┏━━

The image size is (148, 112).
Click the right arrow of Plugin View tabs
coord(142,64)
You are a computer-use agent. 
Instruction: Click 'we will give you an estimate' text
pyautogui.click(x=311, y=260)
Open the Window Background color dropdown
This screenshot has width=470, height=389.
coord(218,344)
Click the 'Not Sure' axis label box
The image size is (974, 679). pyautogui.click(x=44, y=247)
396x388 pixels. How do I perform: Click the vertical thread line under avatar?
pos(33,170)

┗━━
┏━━

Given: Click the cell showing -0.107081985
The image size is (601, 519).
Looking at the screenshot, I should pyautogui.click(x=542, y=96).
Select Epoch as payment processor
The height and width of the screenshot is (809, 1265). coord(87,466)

┗━━

- Instructions for the task
Give back, exactly as written, the stretch from the line with "The image size is (148, 112)." through the line with "Open the Window Background color dropdown", and no other lines from the records above.

- Result of this exercise
The image size is (148, 112).
Click the right arrow of Plugin View tabs
coord(142,64)
You are a computer-use agent. 
Instruction: Click 'we will give you an estimate' text
pyautogui.click(x=311, y=260)
Open the Window Background color dropdown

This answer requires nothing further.